TASK –
All lines from the one with "Task: Click Centrum podpory O2 breadcrumb" through the last are to be given again exactly as they stand in the data below, and only those.
(Beginning of INPUT)
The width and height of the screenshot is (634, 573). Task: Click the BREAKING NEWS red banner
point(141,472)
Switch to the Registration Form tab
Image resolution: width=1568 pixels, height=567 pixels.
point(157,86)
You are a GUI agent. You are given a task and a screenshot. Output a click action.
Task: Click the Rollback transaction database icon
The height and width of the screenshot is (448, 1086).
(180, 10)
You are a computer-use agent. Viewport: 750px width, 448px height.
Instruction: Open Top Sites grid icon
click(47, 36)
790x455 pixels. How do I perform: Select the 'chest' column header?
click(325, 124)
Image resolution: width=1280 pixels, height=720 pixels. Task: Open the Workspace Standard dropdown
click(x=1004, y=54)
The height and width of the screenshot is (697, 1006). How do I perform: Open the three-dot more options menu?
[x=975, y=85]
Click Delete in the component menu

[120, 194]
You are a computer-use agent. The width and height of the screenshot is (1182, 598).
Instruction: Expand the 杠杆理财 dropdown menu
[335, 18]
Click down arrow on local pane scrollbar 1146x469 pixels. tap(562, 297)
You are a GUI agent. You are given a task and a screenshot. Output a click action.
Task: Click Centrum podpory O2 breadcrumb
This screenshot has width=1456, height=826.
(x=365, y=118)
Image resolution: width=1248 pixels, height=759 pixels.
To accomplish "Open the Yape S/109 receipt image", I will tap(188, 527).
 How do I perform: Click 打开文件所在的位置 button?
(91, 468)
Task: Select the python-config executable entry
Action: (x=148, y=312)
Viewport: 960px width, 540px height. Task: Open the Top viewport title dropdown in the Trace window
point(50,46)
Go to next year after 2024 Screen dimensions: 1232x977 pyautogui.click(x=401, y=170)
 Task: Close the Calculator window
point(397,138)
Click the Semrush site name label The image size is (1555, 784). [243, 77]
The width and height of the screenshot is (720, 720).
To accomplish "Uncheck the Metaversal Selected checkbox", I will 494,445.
(End of INPUT)
WRITTEN ANSWER –
Task: Click Centrum podpory O2 breadcrumb
This screenshot has width=1456, height=826.
(x=365, y=118)
Image resolution: width=1248 pixels, height=759 pixels.
To accomplish "Open the Yape S/109 receipt image", I will tap(188, 527).
 How do I perform: Click 打开文件所在的位置 button?
(91, 468)
Task: Select the python-config executable entry
Action: (x=148, y=312)
Viewport: 960px width, 540px height. Task: Open the Top viewport title dropdown in the Trace window
point(50,46)
Go to next year after 2024 Screen dimensions: 1232x977 pyautogui.click(x=401, y=170)
 Task: Close the Calculator window
point(397,138)
Click the Semrush site name label The image size is (1555, 784). [243, 77]
The width and height of the screenshot is (720, 720).
To accomplish "Uncheck the Metaversal Selected checkbox", I will 494,445.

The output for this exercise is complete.